Please quote the entries below word for word, starting with the line that contains "The width and height of the screenshot is (653, 490)." and continuing through the line that contains "click(x=33, y=542)".

Entries provided:
________________________

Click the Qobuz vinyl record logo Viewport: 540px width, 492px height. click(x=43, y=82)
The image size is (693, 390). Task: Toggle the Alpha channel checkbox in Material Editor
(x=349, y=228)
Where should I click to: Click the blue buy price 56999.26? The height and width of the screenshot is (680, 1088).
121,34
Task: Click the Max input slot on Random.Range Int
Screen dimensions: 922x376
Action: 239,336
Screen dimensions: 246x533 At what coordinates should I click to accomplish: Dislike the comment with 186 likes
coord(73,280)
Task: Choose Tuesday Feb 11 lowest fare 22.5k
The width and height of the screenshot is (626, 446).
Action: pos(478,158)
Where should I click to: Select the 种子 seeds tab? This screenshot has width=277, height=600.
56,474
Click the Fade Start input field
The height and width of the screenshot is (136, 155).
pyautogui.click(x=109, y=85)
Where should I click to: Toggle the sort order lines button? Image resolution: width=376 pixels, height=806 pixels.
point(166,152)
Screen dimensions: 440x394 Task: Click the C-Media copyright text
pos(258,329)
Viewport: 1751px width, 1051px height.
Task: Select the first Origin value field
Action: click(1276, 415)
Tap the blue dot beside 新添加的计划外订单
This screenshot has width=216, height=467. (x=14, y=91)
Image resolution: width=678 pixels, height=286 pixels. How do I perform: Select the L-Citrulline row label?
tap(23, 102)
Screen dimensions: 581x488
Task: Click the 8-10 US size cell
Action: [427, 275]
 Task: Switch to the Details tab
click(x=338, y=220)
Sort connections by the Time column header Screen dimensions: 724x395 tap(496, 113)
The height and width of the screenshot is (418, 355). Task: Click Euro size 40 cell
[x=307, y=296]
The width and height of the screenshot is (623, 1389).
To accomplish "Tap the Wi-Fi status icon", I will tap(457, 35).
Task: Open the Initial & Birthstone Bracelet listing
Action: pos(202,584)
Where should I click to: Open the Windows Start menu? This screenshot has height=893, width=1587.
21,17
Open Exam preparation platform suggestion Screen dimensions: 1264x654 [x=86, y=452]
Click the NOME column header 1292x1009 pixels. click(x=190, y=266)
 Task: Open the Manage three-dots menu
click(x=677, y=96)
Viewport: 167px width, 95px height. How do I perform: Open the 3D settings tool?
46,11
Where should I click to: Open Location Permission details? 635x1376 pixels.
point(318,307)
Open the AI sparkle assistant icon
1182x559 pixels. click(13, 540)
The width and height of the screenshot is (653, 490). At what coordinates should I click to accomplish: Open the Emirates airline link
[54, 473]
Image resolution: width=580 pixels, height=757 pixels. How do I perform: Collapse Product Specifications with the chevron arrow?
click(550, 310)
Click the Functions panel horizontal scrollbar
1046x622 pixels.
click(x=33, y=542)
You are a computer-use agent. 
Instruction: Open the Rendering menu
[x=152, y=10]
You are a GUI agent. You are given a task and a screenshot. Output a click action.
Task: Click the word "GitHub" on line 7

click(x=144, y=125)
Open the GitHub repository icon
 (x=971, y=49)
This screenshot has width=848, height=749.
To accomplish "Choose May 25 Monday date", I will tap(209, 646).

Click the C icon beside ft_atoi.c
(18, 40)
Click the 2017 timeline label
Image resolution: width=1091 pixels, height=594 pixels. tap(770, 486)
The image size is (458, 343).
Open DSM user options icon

________________________

The output:
The width and height of the screenshot is (653, 490). At what coordinates should I click to accomplish: Open the Emirates airline link
[54, 473]
Image resolution: width=580 pixels, height=757 pixels. How do I perform: Collapse Product Specifications with the chevron arrow?
click(550, 310)
Click the Functions panel horizontal scrollbar
1046x622 pixels.
click(x=33, y=542)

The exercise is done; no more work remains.